Drinking enough water

For every kilogram of body weight you should be looking to drink 30-40ml of water per day as your minimum requirement.  This will obviously be higher if you are training hard.

Getting enough quality sleep

You should be looking at aiming for 7-8 hours of uninterrupted sleep per night.  Follow a sleep schedule and go to bed and rise in the morning at the same time.

Naps are also great if you have the luxury of fitting them in.

Lowering your caffeine intake 

Caffeine is a stimulant and can increase sympathetic nervous system activity.  This means your body is in ‘fight or flight mode” instead of “rest and digest” which is where the recovery happens.

Allow yourself to have some caffeine free days.

Mobility and stretching 

Spend some time using a foam roller doing some self myofascial release or get out the old yoga mat and have a stretch.

This will improve your range of motion and help to decrease the risk of injury.  It will also improve blood flow to the muscle which will aid in your recovery.


Seeing a professional on a regular basis can also help to prevent the risk of injury and aid in recovery.  There are also the mental benefits associated with getting a massage which can be great.


Meditation can help to activate the parasympathetic nervous system (rest & digest) which can help reduce the bodies cortisol (stress hormone) levels.

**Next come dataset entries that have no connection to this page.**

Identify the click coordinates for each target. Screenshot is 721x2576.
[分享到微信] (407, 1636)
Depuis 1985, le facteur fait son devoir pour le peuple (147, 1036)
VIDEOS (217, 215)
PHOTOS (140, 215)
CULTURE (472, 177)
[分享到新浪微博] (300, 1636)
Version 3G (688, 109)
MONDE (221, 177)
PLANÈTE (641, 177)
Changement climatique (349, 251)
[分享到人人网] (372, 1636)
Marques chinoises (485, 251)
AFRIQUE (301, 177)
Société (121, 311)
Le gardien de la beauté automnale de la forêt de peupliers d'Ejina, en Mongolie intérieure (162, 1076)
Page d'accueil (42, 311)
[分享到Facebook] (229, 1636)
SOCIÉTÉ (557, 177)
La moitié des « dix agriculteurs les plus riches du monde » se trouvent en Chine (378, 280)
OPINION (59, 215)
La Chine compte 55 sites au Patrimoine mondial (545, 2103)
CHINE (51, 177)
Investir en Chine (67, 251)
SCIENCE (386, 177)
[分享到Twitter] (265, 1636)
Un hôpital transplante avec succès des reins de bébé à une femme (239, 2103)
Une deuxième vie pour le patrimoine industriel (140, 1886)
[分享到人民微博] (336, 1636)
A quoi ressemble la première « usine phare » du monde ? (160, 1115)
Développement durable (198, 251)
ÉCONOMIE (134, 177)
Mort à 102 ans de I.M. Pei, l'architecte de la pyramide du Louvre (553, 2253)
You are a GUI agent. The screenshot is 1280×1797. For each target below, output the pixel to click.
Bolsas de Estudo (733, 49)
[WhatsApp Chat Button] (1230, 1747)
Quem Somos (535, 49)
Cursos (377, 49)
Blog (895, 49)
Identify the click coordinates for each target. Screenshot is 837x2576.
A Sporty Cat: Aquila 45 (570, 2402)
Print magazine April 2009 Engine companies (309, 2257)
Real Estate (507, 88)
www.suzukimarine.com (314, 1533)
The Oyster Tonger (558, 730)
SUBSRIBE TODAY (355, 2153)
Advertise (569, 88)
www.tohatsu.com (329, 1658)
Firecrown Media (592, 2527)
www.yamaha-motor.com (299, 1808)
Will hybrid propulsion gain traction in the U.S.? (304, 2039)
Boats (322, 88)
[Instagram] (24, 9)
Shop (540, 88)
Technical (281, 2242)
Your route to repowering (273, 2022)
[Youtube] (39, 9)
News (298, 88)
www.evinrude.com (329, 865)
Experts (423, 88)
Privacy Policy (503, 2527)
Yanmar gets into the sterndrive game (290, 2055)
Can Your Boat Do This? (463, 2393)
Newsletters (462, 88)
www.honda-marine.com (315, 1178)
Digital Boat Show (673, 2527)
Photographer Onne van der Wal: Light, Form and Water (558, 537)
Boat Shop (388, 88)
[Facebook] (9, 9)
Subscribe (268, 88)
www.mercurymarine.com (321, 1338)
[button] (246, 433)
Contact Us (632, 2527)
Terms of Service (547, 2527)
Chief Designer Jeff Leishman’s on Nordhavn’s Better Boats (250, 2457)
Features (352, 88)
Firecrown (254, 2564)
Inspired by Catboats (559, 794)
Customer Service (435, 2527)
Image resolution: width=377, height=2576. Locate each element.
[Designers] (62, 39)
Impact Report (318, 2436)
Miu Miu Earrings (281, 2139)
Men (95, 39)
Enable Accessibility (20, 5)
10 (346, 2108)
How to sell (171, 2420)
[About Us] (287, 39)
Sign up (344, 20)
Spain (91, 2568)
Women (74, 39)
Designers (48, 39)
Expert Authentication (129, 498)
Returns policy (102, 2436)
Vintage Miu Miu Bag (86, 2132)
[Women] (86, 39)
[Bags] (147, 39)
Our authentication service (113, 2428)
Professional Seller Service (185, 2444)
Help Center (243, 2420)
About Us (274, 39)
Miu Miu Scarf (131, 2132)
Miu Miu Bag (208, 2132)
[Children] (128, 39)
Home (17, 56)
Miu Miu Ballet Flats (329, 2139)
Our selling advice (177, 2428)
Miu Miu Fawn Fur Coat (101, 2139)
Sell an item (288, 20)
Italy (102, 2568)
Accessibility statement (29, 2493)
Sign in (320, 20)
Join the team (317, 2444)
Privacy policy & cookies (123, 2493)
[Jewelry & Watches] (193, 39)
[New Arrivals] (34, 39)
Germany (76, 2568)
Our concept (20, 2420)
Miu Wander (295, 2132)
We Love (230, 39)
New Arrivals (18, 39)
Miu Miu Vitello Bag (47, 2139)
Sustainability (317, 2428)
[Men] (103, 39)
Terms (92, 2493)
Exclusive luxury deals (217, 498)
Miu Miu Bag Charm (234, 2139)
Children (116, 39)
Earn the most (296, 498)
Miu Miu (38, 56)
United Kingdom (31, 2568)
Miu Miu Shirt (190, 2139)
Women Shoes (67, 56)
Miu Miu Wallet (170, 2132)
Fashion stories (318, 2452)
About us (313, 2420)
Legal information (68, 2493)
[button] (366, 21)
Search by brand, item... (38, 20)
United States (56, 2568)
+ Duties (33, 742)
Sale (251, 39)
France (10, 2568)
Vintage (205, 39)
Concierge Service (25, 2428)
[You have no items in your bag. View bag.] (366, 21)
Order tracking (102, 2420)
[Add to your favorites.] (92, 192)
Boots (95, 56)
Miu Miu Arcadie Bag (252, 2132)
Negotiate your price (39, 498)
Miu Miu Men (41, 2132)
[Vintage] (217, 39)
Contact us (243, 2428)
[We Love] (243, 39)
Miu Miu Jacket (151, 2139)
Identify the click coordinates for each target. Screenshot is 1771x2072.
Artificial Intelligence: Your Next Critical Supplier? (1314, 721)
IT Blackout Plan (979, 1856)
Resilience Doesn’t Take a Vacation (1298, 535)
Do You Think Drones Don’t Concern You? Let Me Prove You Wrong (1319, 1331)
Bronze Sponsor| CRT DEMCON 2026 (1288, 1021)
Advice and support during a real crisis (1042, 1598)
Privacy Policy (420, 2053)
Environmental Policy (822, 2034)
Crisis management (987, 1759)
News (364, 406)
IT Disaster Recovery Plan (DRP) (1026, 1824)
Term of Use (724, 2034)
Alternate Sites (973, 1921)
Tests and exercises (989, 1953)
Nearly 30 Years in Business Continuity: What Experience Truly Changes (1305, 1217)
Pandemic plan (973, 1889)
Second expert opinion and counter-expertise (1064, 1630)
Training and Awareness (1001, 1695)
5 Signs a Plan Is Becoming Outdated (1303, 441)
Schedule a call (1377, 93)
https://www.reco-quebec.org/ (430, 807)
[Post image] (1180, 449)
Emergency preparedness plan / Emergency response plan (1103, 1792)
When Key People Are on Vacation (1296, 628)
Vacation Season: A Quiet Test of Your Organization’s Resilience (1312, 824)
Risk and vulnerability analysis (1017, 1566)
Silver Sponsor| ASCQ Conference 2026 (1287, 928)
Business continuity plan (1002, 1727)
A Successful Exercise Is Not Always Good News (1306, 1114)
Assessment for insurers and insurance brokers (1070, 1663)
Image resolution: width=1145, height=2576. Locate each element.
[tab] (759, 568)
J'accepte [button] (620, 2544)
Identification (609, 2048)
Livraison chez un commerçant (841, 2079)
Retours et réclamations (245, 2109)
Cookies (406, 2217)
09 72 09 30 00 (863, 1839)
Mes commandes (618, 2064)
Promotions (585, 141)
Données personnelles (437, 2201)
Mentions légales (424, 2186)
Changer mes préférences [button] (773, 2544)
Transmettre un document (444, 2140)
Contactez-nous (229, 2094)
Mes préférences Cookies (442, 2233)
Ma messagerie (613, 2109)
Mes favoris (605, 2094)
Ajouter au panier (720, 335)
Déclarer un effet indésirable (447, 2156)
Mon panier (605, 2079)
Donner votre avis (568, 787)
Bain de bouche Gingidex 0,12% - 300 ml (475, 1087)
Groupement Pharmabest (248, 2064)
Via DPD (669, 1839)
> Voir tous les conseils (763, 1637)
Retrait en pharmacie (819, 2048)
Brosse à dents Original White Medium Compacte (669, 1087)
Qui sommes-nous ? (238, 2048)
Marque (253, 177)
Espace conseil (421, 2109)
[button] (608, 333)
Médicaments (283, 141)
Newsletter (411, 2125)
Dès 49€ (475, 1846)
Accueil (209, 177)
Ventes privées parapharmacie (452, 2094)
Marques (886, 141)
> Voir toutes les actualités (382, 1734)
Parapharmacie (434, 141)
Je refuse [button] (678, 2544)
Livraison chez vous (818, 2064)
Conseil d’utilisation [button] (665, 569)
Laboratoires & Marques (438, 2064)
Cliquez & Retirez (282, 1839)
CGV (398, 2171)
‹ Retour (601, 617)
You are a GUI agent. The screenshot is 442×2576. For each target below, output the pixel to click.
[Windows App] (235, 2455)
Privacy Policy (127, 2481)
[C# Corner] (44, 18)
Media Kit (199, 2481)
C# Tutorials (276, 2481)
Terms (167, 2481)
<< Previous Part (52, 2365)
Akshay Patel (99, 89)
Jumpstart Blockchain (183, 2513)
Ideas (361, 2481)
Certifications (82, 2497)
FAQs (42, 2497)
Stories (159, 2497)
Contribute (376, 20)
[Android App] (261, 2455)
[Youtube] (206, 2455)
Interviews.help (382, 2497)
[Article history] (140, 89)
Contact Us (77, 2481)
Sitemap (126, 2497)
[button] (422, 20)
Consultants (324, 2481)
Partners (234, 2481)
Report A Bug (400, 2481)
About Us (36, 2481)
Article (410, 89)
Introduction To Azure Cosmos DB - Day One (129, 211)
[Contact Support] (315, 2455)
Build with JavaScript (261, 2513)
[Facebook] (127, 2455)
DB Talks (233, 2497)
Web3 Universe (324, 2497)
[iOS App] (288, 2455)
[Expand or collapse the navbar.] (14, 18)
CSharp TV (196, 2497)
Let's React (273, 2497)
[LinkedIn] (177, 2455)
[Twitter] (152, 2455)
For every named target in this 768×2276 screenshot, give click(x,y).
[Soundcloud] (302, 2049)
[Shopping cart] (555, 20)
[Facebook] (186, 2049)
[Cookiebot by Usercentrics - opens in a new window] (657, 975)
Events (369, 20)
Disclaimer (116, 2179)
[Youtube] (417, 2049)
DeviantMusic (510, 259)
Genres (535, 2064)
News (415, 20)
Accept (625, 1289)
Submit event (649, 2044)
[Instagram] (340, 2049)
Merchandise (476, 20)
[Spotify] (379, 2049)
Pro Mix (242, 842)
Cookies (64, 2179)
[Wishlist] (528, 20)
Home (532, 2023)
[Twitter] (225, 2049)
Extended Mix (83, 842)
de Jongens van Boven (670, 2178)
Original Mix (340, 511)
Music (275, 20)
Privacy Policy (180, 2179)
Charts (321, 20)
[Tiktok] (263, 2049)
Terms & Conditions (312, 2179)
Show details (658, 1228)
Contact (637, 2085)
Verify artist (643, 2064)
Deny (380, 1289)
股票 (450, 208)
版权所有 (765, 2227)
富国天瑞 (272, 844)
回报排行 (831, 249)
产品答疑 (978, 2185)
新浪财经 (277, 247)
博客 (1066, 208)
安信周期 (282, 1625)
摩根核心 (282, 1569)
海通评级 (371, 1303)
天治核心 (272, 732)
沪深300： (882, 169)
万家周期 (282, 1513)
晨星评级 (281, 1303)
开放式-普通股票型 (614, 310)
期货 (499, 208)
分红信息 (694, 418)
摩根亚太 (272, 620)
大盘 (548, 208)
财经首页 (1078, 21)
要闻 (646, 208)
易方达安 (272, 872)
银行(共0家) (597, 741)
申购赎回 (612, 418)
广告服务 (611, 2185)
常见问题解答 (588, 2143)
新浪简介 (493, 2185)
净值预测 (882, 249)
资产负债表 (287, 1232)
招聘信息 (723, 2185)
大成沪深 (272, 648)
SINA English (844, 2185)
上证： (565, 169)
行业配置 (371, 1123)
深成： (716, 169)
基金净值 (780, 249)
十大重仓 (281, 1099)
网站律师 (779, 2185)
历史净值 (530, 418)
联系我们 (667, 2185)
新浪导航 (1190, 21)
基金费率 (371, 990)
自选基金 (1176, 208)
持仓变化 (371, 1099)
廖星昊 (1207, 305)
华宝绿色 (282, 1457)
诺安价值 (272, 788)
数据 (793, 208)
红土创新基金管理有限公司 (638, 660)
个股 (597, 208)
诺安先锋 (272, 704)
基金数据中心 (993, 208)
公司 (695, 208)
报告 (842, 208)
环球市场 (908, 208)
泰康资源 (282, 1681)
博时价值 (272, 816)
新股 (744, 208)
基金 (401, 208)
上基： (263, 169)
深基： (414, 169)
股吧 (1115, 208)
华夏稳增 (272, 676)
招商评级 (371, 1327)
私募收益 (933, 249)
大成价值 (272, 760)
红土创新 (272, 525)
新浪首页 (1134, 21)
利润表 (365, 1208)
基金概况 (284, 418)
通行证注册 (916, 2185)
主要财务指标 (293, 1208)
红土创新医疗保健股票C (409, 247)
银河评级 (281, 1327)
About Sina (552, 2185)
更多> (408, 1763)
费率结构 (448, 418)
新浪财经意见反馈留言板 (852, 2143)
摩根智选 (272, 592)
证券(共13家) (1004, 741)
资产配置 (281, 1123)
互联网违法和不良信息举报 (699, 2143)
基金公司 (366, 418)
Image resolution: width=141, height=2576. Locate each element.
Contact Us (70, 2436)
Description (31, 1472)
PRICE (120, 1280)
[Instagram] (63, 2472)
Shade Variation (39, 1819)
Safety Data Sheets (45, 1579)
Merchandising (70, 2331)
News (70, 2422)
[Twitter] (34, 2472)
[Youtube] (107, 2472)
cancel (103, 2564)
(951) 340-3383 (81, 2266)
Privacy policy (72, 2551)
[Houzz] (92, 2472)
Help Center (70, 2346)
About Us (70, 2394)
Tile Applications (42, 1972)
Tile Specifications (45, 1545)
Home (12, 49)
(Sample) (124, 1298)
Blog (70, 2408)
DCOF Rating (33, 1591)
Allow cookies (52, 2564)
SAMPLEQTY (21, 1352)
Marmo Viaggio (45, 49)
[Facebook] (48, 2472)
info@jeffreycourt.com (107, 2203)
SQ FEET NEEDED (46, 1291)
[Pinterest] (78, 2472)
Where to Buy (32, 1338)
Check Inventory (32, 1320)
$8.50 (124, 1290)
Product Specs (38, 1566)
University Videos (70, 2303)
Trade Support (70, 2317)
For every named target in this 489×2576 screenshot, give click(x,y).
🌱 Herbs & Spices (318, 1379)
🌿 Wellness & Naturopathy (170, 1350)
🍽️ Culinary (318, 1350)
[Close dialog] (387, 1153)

It will help to slow down your breathing, reduce your blood pressure and relax your muscles.

Periodising your training intensity 

As much as it would be nice to train at 100% intensity all of the time your body can’t keep up.  Eventually you will fry your central nervous system and fatigue will set it.

To avoid this we have to be smart about our training.  Program in de-loads that have you working well under your maximum capacity.  This is help to avoid fatigue but also injury.

Adopt these recovery methods and you will find that you will be able to continue training for as long as you like.